(SET PROBLEM) Copy the data word for word, beginning at its first line and ending with the line that contains "Looking at the screenshot, I should [1029, 242].".

(Raw records)
━━━━━━━━━━

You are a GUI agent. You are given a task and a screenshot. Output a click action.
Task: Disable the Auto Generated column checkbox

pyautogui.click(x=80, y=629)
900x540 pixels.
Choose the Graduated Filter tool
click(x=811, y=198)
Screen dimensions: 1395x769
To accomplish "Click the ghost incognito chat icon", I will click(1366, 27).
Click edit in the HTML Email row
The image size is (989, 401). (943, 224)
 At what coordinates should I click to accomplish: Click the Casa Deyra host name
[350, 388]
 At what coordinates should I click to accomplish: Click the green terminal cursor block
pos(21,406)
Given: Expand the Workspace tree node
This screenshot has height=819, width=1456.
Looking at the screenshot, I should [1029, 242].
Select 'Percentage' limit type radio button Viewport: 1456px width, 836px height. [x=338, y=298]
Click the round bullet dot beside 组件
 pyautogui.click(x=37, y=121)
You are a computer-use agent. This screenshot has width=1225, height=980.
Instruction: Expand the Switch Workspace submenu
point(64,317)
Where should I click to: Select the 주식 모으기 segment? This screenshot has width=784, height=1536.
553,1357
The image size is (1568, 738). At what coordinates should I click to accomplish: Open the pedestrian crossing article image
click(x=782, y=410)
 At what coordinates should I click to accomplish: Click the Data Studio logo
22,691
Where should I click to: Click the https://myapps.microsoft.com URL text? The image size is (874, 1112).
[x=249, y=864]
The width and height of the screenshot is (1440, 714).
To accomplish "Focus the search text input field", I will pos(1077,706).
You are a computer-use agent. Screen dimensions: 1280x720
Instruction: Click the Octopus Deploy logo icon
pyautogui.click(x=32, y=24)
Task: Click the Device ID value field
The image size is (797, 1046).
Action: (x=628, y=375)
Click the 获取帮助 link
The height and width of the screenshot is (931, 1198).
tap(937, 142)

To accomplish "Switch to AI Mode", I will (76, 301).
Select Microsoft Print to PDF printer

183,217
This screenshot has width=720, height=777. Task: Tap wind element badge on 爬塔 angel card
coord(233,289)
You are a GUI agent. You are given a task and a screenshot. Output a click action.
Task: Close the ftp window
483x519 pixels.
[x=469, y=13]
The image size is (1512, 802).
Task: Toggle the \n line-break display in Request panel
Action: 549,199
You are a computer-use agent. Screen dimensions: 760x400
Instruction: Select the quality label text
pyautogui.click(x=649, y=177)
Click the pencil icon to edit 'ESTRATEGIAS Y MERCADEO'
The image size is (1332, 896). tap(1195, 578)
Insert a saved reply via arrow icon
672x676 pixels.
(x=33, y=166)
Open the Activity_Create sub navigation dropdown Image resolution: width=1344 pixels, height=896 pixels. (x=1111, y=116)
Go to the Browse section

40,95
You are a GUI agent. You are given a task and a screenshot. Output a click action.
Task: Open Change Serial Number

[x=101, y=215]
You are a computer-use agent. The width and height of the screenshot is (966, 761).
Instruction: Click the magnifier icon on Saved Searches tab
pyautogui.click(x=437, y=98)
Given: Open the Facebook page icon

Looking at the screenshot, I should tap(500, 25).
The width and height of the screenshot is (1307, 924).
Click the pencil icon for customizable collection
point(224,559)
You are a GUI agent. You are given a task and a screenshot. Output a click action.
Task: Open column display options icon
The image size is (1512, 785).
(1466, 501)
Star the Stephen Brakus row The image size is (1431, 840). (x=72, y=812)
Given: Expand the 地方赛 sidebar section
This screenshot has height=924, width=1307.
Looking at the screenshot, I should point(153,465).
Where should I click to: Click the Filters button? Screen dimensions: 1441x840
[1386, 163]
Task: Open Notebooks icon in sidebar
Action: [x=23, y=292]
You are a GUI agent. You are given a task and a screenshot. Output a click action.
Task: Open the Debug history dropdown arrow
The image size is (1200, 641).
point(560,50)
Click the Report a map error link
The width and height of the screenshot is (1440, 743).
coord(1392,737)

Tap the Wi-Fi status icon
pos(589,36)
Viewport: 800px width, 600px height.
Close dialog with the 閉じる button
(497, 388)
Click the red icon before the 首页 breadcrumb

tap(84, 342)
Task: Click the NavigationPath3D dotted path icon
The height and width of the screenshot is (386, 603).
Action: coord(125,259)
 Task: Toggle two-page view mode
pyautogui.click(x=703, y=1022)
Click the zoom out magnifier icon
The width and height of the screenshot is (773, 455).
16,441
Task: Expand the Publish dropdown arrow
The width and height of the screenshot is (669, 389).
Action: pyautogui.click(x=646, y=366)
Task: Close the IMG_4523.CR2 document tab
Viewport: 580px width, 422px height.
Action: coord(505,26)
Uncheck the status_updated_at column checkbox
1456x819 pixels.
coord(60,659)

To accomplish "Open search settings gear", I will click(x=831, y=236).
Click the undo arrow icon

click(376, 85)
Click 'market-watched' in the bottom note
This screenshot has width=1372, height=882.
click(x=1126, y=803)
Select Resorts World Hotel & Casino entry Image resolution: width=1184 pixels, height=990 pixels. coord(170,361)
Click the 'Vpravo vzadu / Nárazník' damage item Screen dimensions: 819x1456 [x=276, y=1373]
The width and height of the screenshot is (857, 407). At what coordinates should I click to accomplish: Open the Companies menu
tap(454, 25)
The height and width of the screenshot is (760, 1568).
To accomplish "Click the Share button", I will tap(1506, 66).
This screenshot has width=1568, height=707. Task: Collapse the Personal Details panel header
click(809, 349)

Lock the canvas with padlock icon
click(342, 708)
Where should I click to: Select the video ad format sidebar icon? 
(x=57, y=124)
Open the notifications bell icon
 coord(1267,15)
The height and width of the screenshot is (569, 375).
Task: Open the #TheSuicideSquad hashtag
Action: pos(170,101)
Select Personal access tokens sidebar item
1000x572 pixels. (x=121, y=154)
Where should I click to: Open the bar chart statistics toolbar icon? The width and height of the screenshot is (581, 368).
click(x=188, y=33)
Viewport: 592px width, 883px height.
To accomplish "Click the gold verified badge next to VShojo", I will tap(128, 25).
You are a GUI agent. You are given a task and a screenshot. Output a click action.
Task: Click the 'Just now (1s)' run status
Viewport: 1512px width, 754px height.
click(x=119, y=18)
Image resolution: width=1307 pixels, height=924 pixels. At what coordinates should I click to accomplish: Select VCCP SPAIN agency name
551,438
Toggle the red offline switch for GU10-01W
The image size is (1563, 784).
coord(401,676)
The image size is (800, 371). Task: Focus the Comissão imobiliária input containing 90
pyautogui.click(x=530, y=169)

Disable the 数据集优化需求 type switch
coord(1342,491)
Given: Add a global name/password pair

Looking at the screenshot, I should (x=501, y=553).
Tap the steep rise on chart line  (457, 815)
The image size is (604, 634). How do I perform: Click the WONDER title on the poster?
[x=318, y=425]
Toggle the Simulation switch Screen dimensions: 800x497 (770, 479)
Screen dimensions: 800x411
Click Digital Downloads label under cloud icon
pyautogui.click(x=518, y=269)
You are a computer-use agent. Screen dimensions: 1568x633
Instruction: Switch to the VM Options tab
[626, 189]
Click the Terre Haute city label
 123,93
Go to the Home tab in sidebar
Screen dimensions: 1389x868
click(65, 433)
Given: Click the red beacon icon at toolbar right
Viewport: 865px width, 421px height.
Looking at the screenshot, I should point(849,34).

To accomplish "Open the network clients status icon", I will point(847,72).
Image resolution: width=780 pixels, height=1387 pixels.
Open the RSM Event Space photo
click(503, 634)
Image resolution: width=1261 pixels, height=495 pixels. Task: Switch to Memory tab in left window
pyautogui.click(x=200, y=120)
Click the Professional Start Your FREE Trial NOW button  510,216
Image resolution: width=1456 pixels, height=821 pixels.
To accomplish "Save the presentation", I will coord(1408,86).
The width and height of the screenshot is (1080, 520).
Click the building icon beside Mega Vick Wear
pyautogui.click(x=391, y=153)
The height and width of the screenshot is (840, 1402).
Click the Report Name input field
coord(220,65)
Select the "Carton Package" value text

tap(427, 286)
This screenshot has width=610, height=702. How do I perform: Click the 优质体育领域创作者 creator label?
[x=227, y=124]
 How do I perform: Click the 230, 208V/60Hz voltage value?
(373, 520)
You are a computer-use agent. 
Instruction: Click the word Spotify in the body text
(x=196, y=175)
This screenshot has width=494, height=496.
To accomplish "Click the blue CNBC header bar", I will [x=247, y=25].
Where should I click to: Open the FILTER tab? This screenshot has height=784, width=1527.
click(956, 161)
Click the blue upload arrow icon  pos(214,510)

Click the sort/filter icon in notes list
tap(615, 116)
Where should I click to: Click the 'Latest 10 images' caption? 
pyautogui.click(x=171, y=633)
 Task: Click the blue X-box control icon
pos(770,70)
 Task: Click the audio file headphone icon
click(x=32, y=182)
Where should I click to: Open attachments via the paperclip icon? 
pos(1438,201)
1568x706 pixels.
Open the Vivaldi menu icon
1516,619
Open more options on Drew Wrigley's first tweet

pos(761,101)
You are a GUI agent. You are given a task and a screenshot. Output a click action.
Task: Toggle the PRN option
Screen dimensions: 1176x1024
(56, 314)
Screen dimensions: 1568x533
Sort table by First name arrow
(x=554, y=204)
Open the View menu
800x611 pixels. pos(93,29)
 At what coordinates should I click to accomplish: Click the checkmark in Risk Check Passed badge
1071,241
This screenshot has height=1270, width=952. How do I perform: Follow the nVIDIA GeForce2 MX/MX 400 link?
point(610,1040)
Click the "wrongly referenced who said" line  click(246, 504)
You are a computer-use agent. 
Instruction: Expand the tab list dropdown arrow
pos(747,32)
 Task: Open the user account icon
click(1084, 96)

━━━━━━━━━━

(COMPLETE RESPONSE)
You are a GUI agent. You are given a task and a screenshot. Output a click action.
Task: Disable the Auto Generated column checkbox

pyautogui.click(x=80, y=629)
900x540 pixels.
Choose the Graduated Filter tool
click(x=811, y=198)
Screen dimensions: 1395x769
To accomplish "Click the ghost incognito chat icon", I will click(1366, 27).
Click edit in the HTML Email row
The image size is (989, 401). (943, 224)
 At what coordinates should I click to accomplish: Click the Casa Deyra host name
[350, 388]
 At what coordinates should I click to accomplish: Click the green terminal cursor block
pos(21,406)
Given: Expand the Workspace tree node
This screenshot has height=819, width=1456.
Looking at the screenshot, I should [1029, 242].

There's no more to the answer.